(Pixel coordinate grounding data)
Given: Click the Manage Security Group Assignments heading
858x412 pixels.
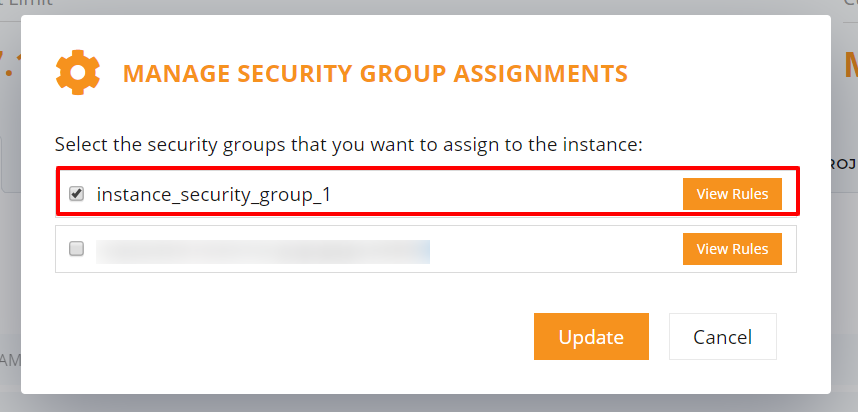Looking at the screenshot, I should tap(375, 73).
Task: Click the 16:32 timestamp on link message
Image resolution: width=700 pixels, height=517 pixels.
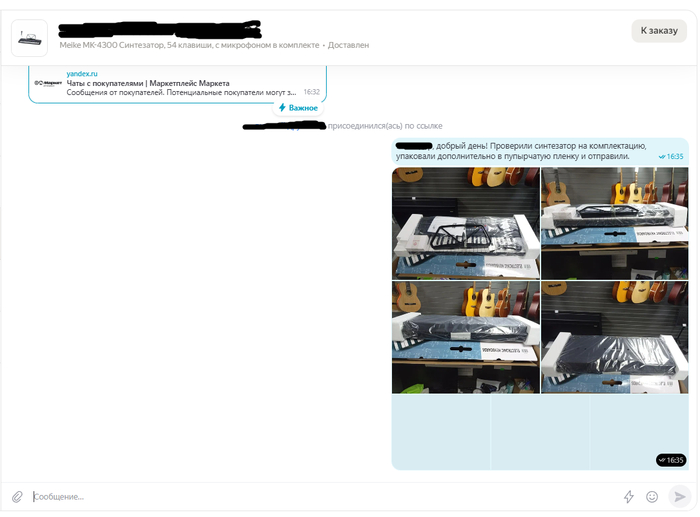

● Problem
Once you have read through the entries, say how many of their lines include the string "Click" and give nothing but that number.

● Your solution
2